Bathala sat on a crumbling cliff overlooking a vast rice field with all the crops bowed to howling winds from armies of unseen wings. His clay-caked hands softly stroked a tigmamanukin perched on his knee as he wondered how it had all come to this.
"It seems the old foreigner wants to try anew again," Amanikable remarked, tapping the blunt of his hunting spear on the ground, his voice dry from centuries of unuse, "What do we do?"
Bathala took a deep breath in, stirring the winds of Kaluwalhatian, and blew out, life blooming into the plants and animals of his court one more time. "What do we do?" he echoed pensively in his unknowable voice, "We are not war gods, nor do we have any army to put before the forces coming down to meet them, and most of the anitos that fight are gone. So what do we do…"

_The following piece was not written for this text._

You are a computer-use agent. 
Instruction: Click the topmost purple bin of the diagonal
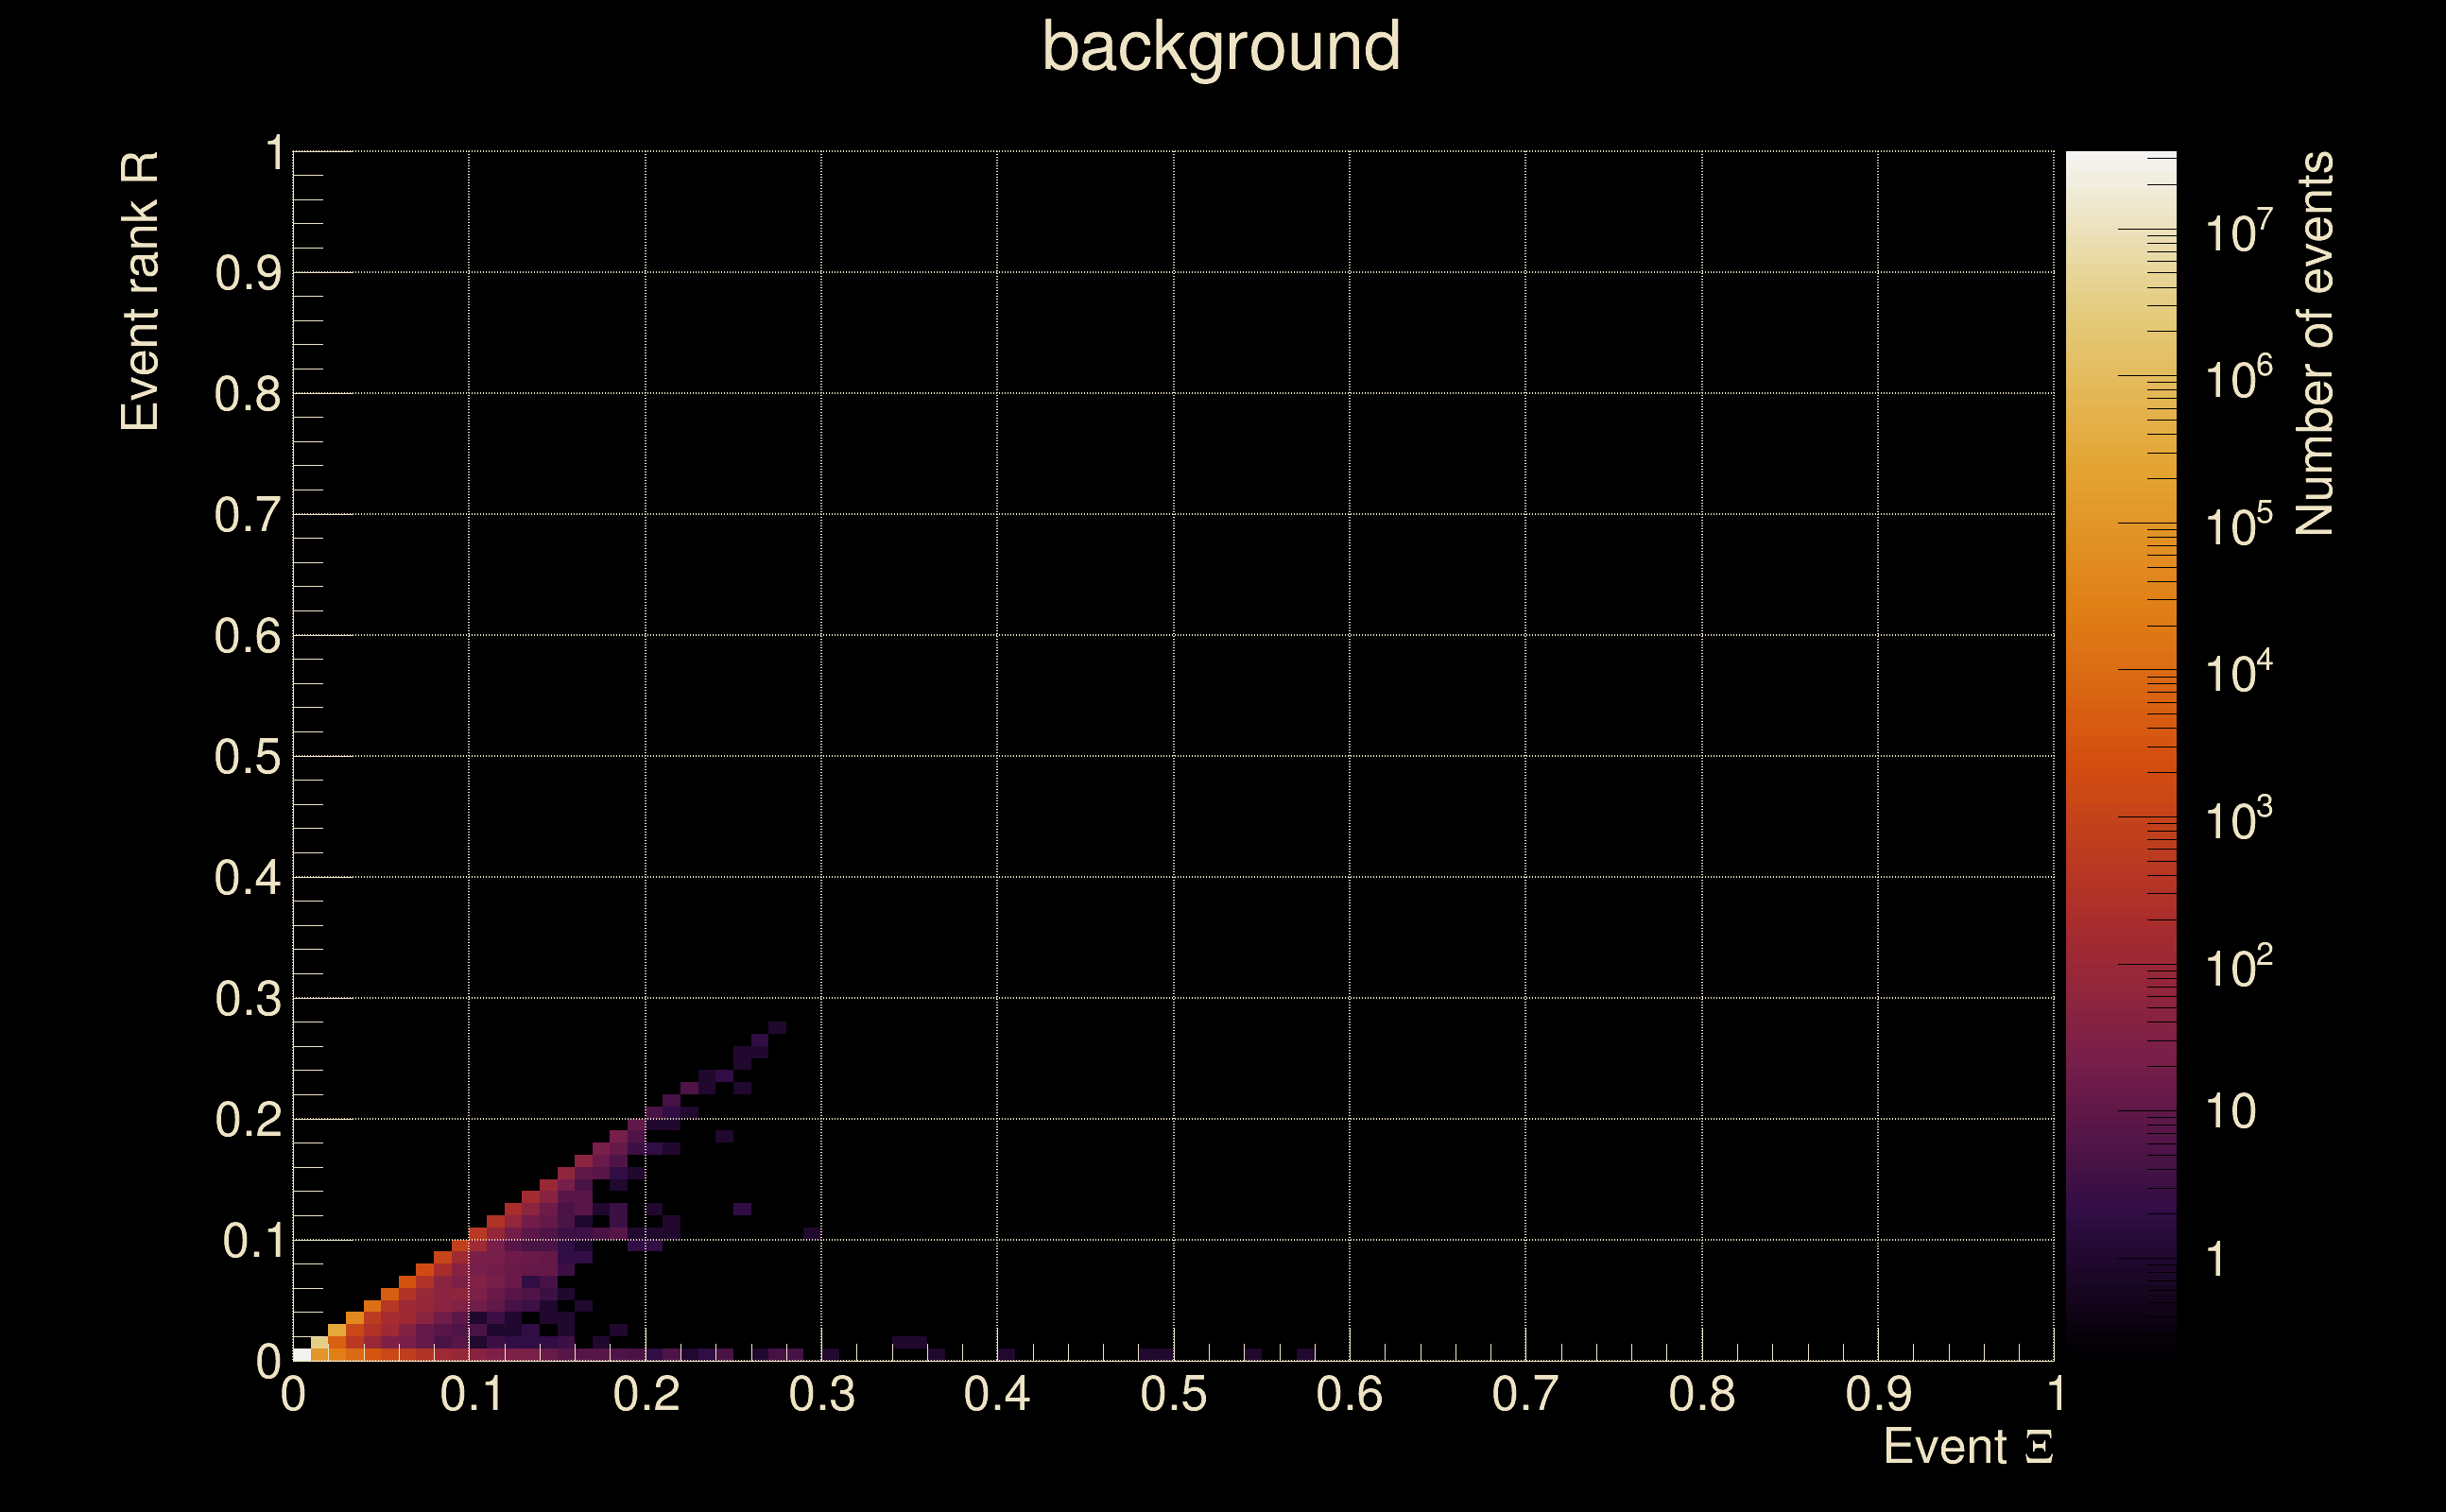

Bathala sighed and let the tigmamanukin fly to a nearby branch as he stood and dusted his clothes. When he turned to address the other gods, his was not a hopeful smile. "If we do not fight," he began, his hands working the last pieces of pliable clay on his palms, "the descendants of our people will die, and we will watch and die with them."
There was already no hope in their eyes, not even in the twinkling stars of Tala's, but his words made it all too real. Men looked away and glared in frustration, women closed their eyes and sighed in resignation, and no one offered opposition. They knew it already. This was the end.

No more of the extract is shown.